A possible way to deal with this situation is to pass the updated state around manually within the source code. This is cumbersome and error prone, but can be managed. That gives this style of code:
-- stateful map of randomize function for a list of strings:
fmapRandomize :: RandomGen tg => [String] -> tg -> ([String], tg)
fmapRandomize [] rng = ([], rng)
fmapRandomize(str:rest) rng = let (str1, rng1) = randomize str rng
(rest1, rng2) = fmapRandomize rest rng1
in (str1:rest1, rng2)
Thankfully, there is a better way, which involves the runRand function or its evalRand sibling. Function runRand takes a monadic computation plus (an initial state of) a generator. It returns the pseudo-random value and the updated state of the generator. It is much easier to write the code for monadic computations than to pass the generator state manually around.
This is a possible way to solve the random string substitution problem from the question text:
import System.Random
import Control.Monad.Random
-- generic monadic computation to get a sequence of "count" random items:
mkRandSeqM :: (RandomGen tg, Random tv) => (tv,tv) -> Int -> Rand tg [tv]
mkRandSeqM range count = sequence (replicate count (getRandomR range))
-- monadic computation to get our sort of random string:
mkRandStrM :: RandomGen tg => Rand tg String
mkRandStrM = mkRandSeqM ('a', 'z') 10
-- monadic single string transformation:
randomizeM :: RandomGen tg => String -> Rand tg String
randomizeM str = if (str == "random") then mkRandStrM else (pure str)
-- monadic list-of-strings transformation:
mapRandomizeM :: RandomGen tg => [String] -> Rand tg [String]
mapRandomizeM = mapM randomizeM
-- non-monadic function returning the altered string list and generator:
mapRandomize :: RandomGen tg => [String] -> tg -> ([String], tg)
mapRandomize lstr rng = runRand (mapRandomizeM lstr) rng
main = do
let inpList = ["random", "foo", "random", "bar", "random", "boo", "qux"]
-- get a random number generator:
let mySeed = 54321
let rng1 = mkStdGen mySeed
-- execute the string substitutions:
let (outList, rng2) = mapRandomize inpList rng1
-- display results:
putStrLn $ "inpList = " ++ (show inpList)
putStrLn $ "outList = " ++ (show outList)
Note that above, RandomGen is the class of the generator, while Random is just the class of the generated value.
Program output:
$ random1.x
inpList = ["random","foo","random","bar","random","boo","qux"]
outList = ["gahuwkxant","foo","swuxjgapni","bar","zdjqwgpgqa","boo","qux"]
$

The fundamental problem with your approach is that Haskell is a pure language, and you're trying to use it as if its not. In fact this isn't the only fundamental misunderstanding of the language that your code displays.

• Target pointing data
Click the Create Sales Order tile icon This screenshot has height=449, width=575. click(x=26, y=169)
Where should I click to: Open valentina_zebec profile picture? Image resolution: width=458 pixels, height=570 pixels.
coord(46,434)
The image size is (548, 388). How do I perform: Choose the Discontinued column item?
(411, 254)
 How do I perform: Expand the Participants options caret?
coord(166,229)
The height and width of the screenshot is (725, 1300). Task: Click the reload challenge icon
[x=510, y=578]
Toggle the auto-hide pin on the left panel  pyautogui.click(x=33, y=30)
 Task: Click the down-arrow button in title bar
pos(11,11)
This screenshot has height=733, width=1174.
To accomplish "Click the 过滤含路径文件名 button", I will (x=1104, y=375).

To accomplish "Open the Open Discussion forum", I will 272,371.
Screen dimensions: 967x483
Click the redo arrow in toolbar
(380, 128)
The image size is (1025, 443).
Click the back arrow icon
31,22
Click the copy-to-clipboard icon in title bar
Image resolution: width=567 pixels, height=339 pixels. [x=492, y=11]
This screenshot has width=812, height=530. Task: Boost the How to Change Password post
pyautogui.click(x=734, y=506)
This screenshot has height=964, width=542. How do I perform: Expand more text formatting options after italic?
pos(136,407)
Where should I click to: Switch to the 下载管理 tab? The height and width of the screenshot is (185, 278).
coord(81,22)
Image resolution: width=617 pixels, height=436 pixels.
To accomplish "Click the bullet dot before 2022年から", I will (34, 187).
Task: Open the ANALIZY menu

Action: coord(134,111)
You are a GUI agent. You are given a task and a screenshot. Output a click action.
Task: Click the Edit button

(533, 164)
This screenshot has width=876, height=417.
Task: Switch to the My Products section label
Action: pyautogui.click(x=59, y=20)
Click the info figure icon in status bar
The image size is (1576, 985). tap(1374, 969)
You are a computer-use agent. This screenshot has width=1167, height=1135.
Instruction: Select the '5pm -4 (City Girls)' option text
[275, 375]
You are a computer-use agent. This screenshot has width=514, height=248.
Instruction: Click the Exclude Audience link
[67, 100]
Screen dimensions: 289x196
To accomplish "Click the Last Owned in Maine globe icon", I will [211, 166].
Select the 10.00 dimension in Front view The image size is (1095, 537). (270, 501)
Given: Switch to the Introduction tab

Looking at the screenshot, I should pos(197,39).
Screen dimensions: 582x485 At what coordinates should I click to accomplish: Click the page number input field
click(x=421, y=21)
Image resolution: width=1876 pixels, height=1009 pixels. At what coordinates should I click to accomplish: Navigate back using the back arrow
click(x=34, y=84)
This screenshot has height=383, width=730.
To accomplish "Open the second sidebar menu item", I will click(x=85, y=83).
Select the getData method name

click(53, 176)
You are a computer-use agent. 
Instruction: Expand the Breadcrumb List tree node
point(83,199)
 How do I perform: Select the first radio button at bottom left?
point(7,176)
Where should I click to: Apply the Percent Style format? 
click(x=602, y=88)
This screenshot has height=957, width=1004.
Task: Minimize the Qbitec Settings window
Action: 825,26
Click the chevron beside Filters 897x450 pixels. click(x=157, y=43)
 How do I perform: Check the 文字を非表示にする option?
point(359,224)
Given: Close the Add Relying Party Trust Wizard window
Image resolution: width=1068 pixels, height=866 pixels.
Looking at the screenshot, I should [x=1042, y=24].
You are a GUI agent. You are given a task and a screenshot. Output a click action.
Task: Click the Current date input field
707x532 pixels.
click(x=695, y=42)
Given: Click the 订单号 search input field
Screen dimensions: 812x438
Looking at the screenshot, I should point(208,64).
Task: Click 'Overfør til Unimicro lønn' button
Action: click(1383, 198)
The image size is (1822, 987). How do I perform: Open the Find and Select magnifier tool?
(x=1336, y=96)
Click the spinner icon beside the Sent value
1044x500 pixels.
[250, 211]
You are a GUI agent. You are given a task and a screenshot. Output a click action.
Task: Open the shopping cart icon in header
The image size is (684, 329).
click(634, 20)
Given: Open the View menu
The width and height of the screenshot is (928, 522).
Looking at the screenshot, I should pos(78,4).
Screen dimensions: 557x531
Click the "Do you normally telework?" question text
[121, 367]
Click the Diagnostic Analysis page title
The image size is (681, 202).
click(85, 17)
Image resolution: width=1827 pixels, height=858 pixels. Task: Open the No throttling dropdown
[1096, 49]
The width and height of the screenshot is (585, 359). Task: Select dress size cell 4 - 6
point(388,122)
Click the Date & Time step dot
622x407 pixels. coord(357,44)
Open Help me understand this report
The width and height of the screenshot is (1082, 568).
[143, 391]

• Work to complete
a – Edit the Haskell excerpt from "This is a possible" to "count (getRandomR range))", replacing "mkRandSeqM" with "mkRandomSeqM".
b – Please rewrite the paragraph of the Haskell excerpt that begins "Thankfully, there is a better way" more briefly, keeping its main facts.
c – Write the next part of the Haskell excerpt, starting after its final sentence.

• Written answers
a –
This is a possible way to solve the random string substitution problem from the question text:
import System.Random
import Control.Monad.Random
-- generic monadic computation to get a sequence of "count" random items:
mkRandomSeqM :: (RandomGen tg, Random tv) => (tv,tv) -> Int -> Rand tg [tv]
mkRandomSeqM range count = sequence (replicate count (getRandomR range))

b – A better approach uses runRand or its sibling evalRand. runRand takes a monadic computation and an initial generator state, and returns the pseudo-random value along with the updated generator state. Writing monadic computations is much easier than passing the generator state around manually.

c –
In your randomise function:
randomize :: String -> String
randomize str =
case str of
"random" -> randStr
_ -> str
where
randStr = take 10 $ randomRs ('a','z') $ unsafePerformIO newStdGen
you clearly intend that randStr takes a different value each time it is used. But in Haskell, when you use the = sign, you are not "assigning a value to a variable", as would be the case in an imperative language. You are saying that these two values are equal. Since all "variables" in Haskell are actually "constant" and immutable, the compiler is perfectly entitled to assume that every occurrence of randStr in your program can be replaced by whatever value it first calculates for it.
Unlike an imperative language, Haskell programs are not a sequence of statements to execute, which perform side effects such as updating state. Haskell programs consist of expressions, which are evaluated more or less in whatever order the compiler deems best. (In particular there is the main expression, which describes what your entire program will do - this is then converted by the compiler and runtime into executable machine code.) So when you assign a complex expression to a variable, you are not saying "at this point in the execution flow, do this calculation and assign the result to this variable". You are saying that "this is the value of the variable", for "all time" - that value isn't allowed to change.
Indeed the only reason that it seems to change here is because you have used unsafePerformIO. As the name itself says, this function is "unsafe" - it should basically never be used, at least unless you really know exactly what you're doing. It is not supposed to be a way of "cheating", as you use it here, to use IO, and thereby generate an "impure" result that may be different in different parts of the program, but pretend the result is pure. It's hardly surprising that this doesn't work.
Since generating random values is inherently impure, you need to do the whole thing in the IO monad, as #DanielWagner has shown one approach for in his answer.
(There is actually another way, involving taking a random generator and functions like randomR to generate a random value together with a new generator. This allows you to do more in pure code, which is generally preferable - but it takes more effort, likely including using the State monad to simplify the threading through of the generator values, and you'll still need IO in the end to make sure you get a new random sequence each time you run the program.)

Haskell random numbers

I am trying to generate a sample of random numbers in Haskell
import System.Random
getSample n = take n $ randoms g where
g = newStdGen
but it seems I am not quite using newStdGen the right way. What am I missing?

First off, you probably don't want to use newStdGen. The biggest problem is that you'll get a different seed every time you run your program, so no results will be reproducible. In my opinion, mkStdGen is a better choice as it requires you to give it a seed. This means you will get the same sequence of (pseudo)random numbers every time. If you want a different sequence, just change the seed.
The second problem with newStdGen is that since it's impure, you'll end up in the IO monad which can be a bit inconvenient.
sample :: Int -> IO [Int]
sample n = do
gen <- newStdGen
return $ take n $ randoms gen
You can use do-notation to 'extract' the values and then sum them:
main :: IO ()
main = do
xs <- sample 10
s = sum xs
print s
Or you could 'fmap' the function over the result (but notice that at some point you will probably need to extract the value):
main :: IO ()
main = do
s <- fmap sum $ sample 10
print s
The fmap function is a generalized version of map. Just like map applies a function to the values inside a list, fmap can apply a function to values inside IO.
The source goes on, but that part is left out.